The correct answer is: B. Goods are delivered to customer.
The realization concept is a principle in accounting that revenue is recognized when goods or services are transferred to the customer. This means that revenue is not recognized when the order is received, when the goods are shipped, or when the money is collected. Instead, revenue is recognized when the goods are delivered to the customer and the customer has accepted them.
There are a few reasons why the realization concept is important. First, it helps to ensure that revenue is recognized in the correct period. If revenue were recognized when the order was received, it would be possible to recognize revenue for goods that have not yet been delivered or that may never be delivered. This would distort the financial statements.
Second, the realization concept helps to ensure that revenue is recognized only when it is earned. If revenue were recognized when the goods were shipped, it would be possible to recognize revenue for goods that have not yet been accepted by the customer. This would also distort the financial statements.

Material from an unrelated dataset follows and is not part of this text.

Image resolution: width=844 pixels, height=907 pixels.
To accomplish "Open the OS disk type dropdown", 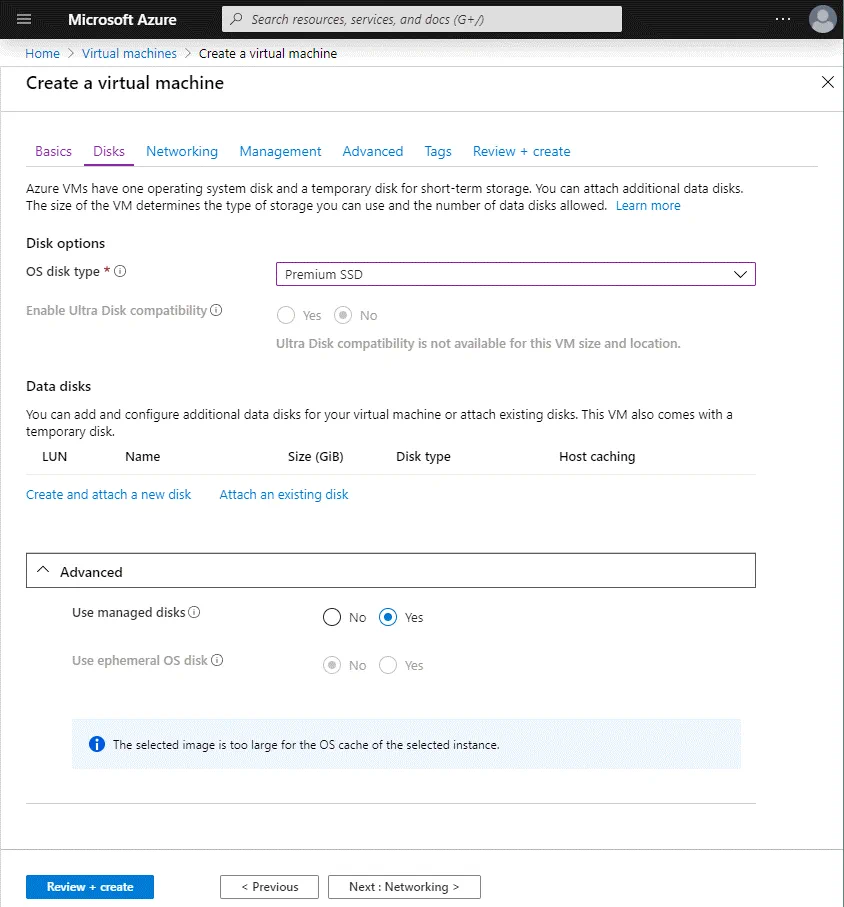I will [515, 274].
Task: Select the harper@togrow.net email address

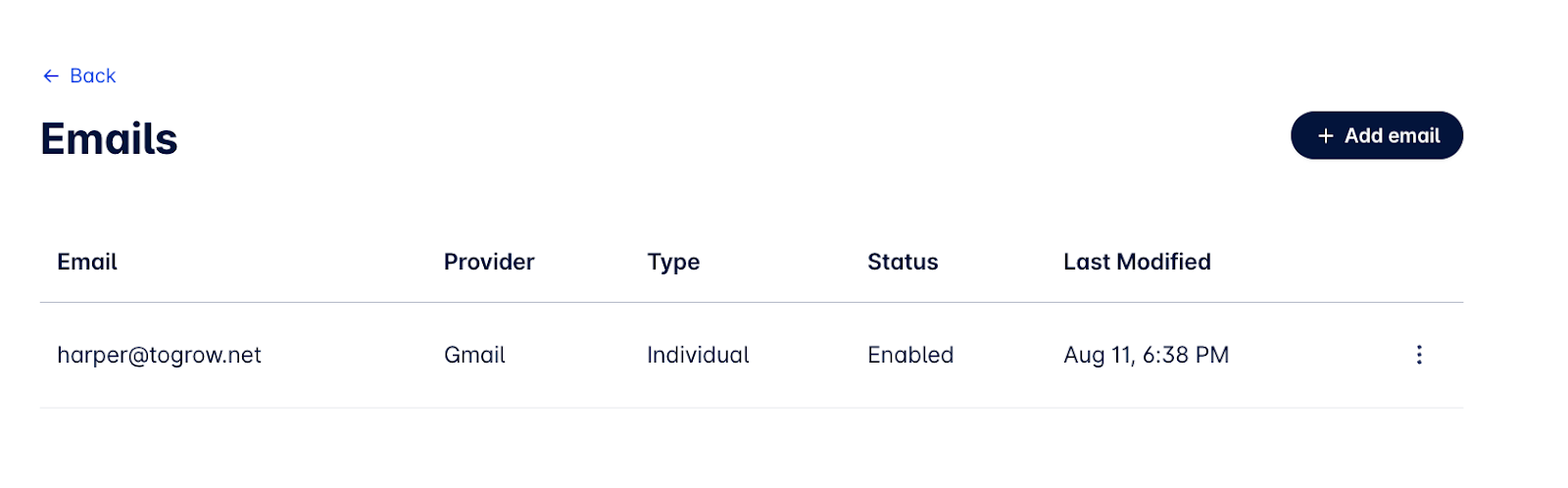Action: [159, 355]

Finally, the realization concept helps to ensure that revenue is recognized only when it is realized. This means that revenue is not recognized until it is actually received in cash or its equivalent. This helps to ensure that the financial statements are accurate and that the company is not overstating its revenue.
The realization concept is a fundamental principle in accounting and it is important to understand how it works. By understanding the realization concept, you can better understand the financial statements and make informed decisions about the company.
Here is a brief explanation of each option:
- A. Money is realised from the debtors. This is not the correct answer because revenue is recognized when goods or services are transferred to the customer, not when money is collected.
- B. Goods are delivered to customer. This is the correct answer because revenue is recognized when goods or services are transferred to the customer.
- C. Order is received. This is not the correct answer because revenue is recognized when goods or services are transferred to the customer, not when the order is received.
- D. none of the above. This is not the correct answer because option B is the correct answer.